Uruguai vai indenizar vítimas da ditadura militar
da Ansa, em Montevidéu
O governo do Uruguai apresentará em março, ao Congresso, um projeto de lei para pedir perdão pelas violações dos direitos humanos cometidas durante a ditadura militar que esteve no poder entre 1973 e 1985. A medida inclui o pagamento de indenização a pessoas que foram perseguidas e presas pelo regime.
Segundo o jornal "La Republica", o projeto definirá o Estado como o único responsável por ter cometido crimes de lesa-humanidade e de ter promovido o terrorismo de Estado entre 9 de fevereiro de 1973 e 28 de fevereiro de 1985.
"Essa lei de reparação integral incluirá as famílias de presos e desaparecidos, das crianças que foram sequestradas, os familiares de presos assassinados e aqueles que viveram na clandestinidade", explicou a senadora Margarita Percovich, da coalizão governista Frente Ampla.

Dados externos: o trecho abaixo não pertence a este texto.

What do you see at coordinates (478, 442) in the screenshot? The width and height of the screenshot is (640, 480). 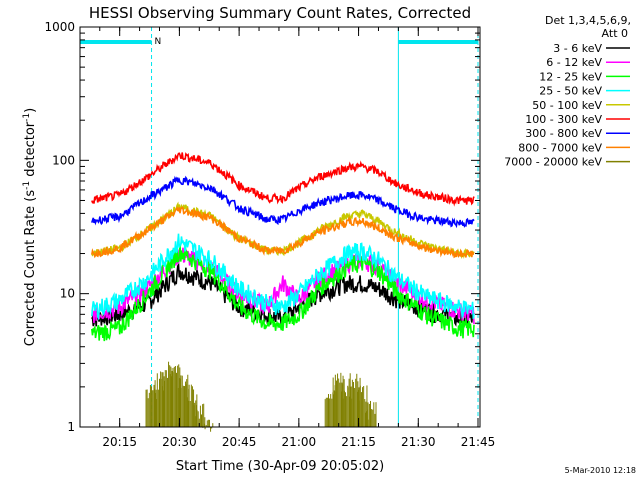 I see `x-tick-label: 21:45` at bounding box center [478, 442].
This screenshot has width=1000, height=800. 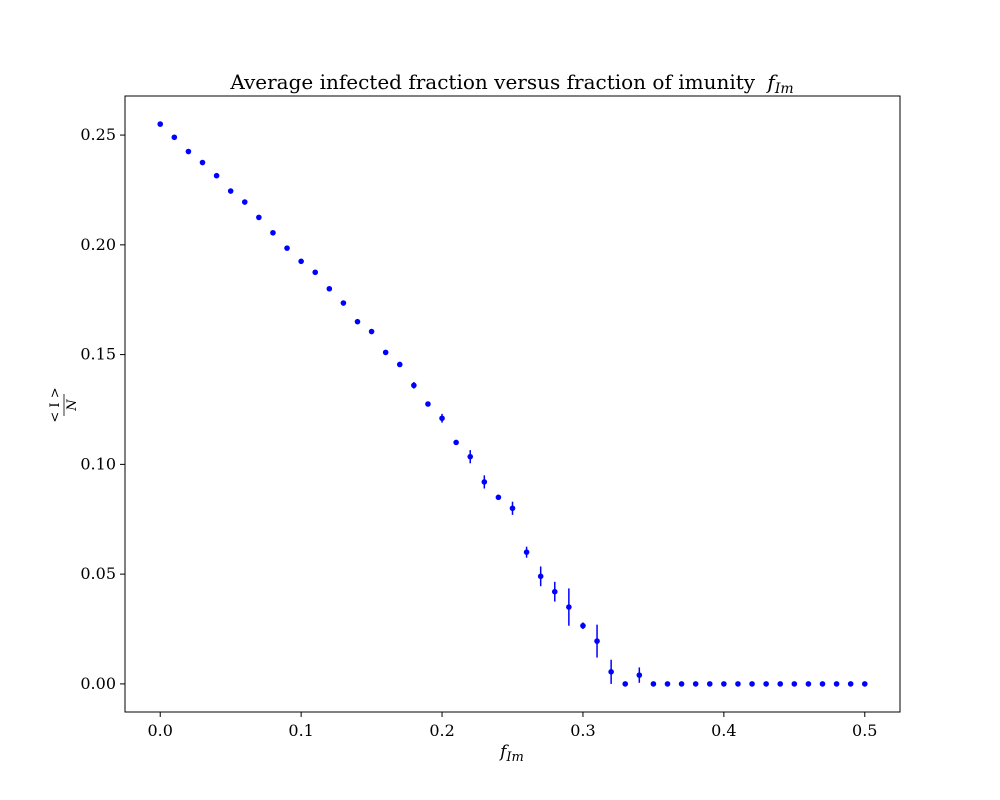 I want to click on y-tick-label: 0.15, so click(x=98, y=354).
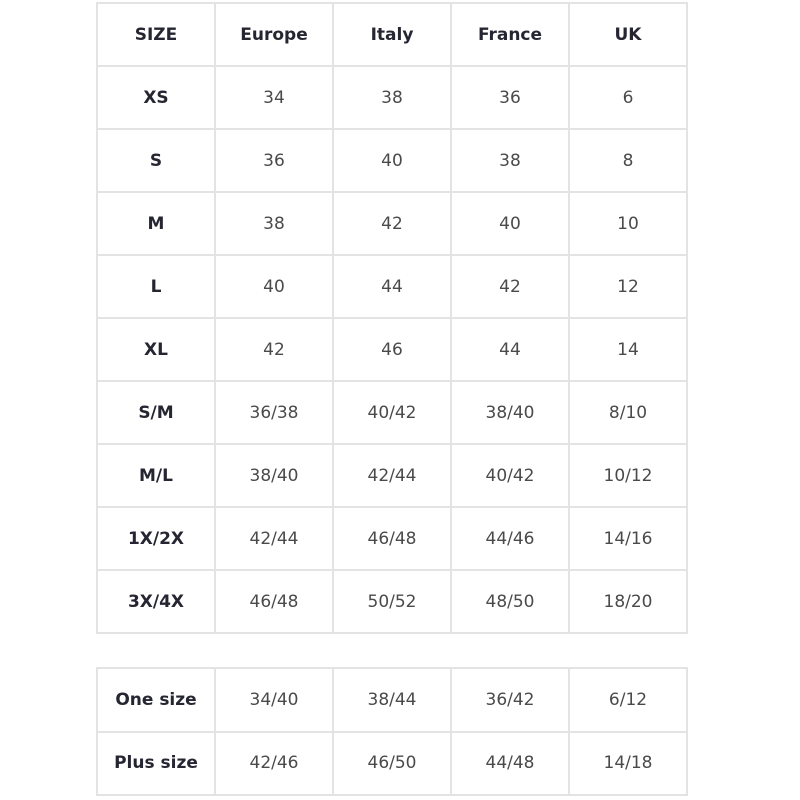  I want to click on table-row: S/M 36/38 40/42 38/40 8/10, so click(392, 412).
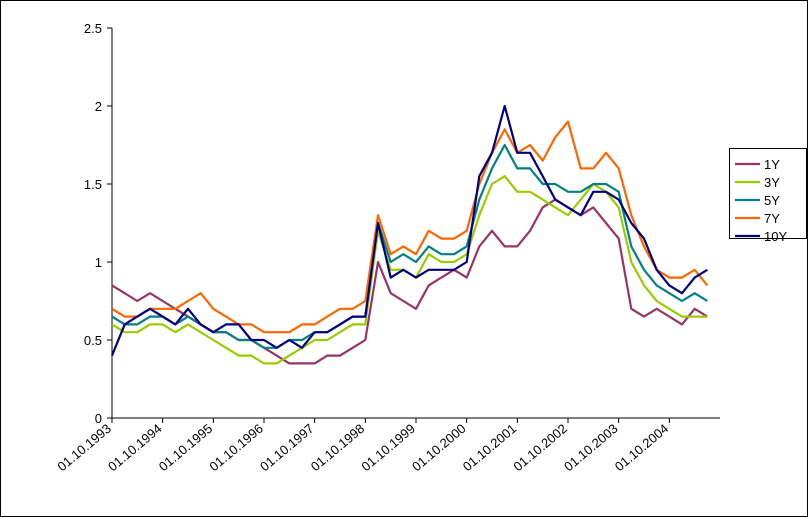  What do you see at coordinates (772, 218) in the screenshot?
I see `legend-label: 7Y` at bounding box center [772, 218].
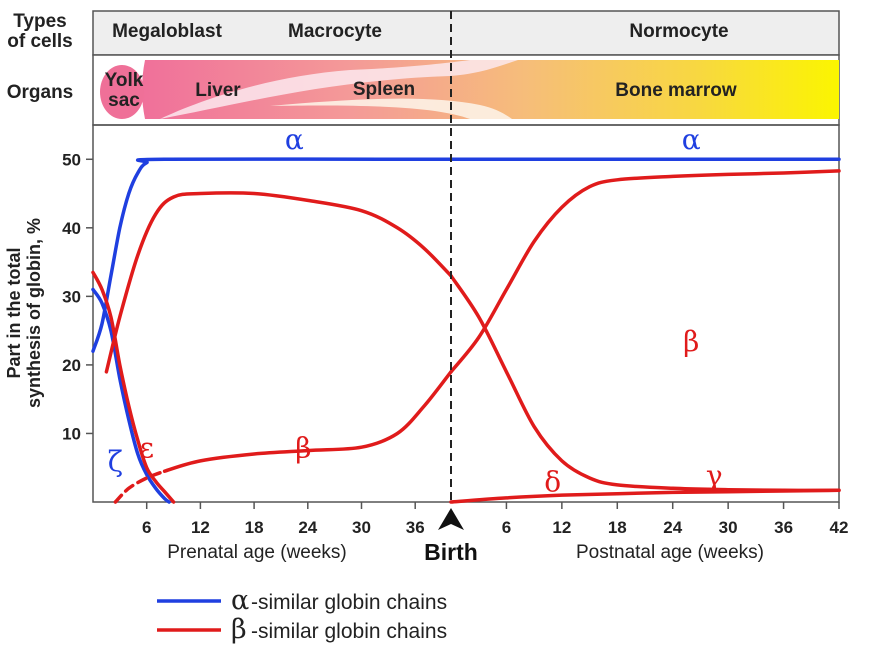 Image resolution: width=887 pixels, height=660 pixels. What do you see at coordinates (303, 448) in the screenshot?
I see `beta-label-prenatal: β` at bounding box center [303, 448].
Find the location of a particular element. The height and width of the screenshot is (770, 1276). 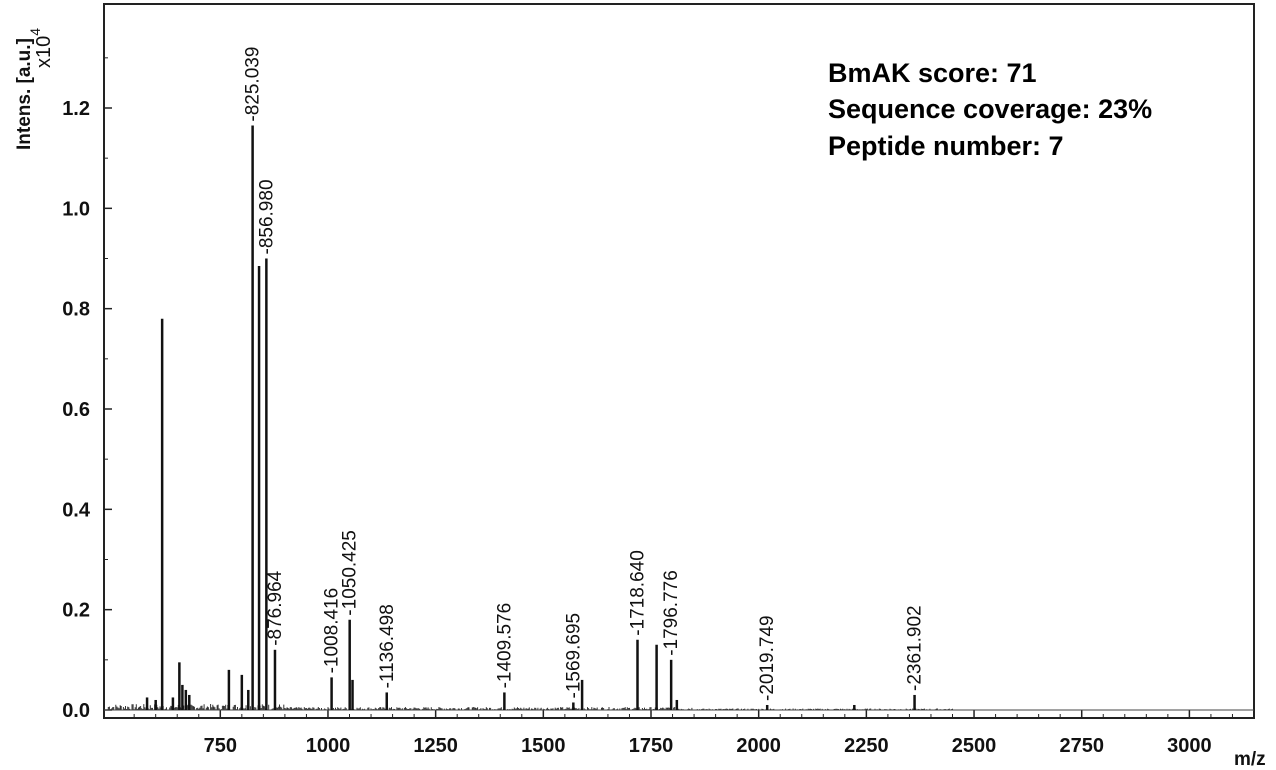

peak-label: -1409.576 is located at coordinates (504, 646).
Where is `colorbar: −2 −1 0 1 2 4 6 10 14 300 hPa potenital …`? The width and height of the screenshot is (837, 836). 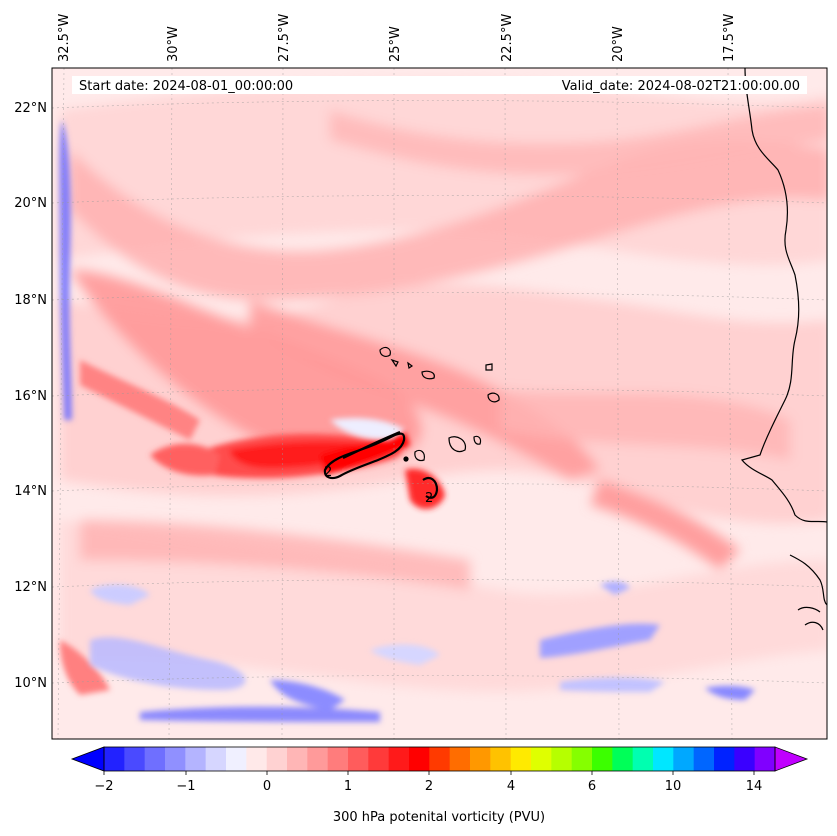
colorbar: −2 −1 0 1 2 4 6 10 14 300 hPa potenital … is located at coordinates (440, 786).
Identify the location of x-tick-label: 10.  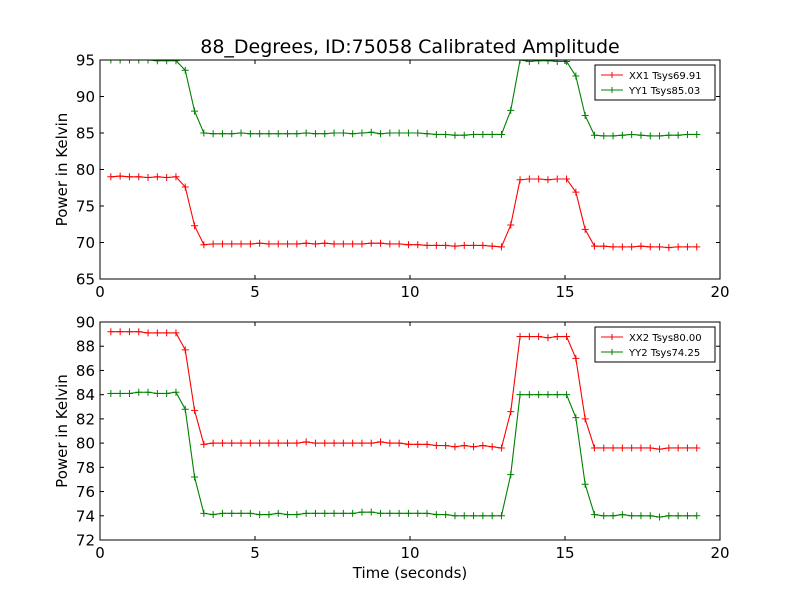
(410, 292).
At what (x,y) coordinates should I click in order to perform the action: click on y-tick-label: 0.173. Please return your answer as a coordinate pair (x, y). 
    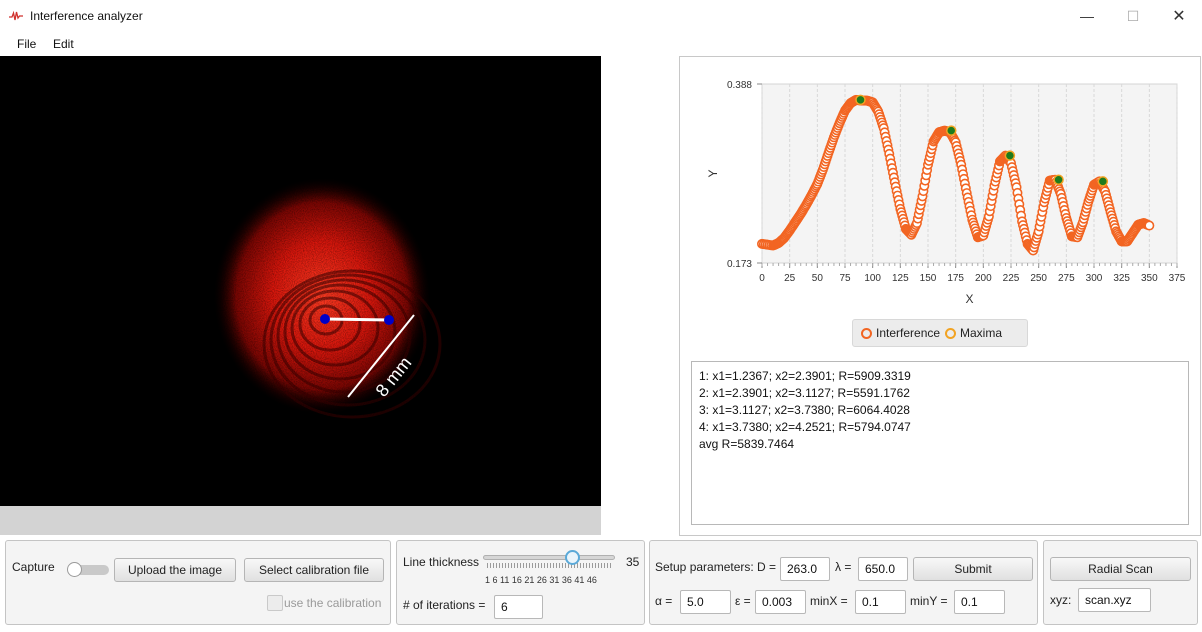
    Looking at the image, I should click on (740, 264).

Embora o Estado já tenha promulgado cinco leis de reparação às vítimas da ditadura desde a redemocratização, boa parte dos uruguaios ainda não foi amparada por tais normas, e o novo projeto de lei pretende preencher esse vazio.
O projeto de lei a ser apresentado também fixa o 11 de abril como "Dia Nacional da Memória", em homenagem aos índios que foram massacrados nessa data, em 1831, pelo general Fructuoso Rivera, primeiro presidente do Uruguai.
Durante os 12 anos em que governou o país, a ditadura uruguaia promoveu sequestros, torturas e assassinatos de seus opositores. Até hoje, cerca de 200 pessoas são tidas como desaparecidas.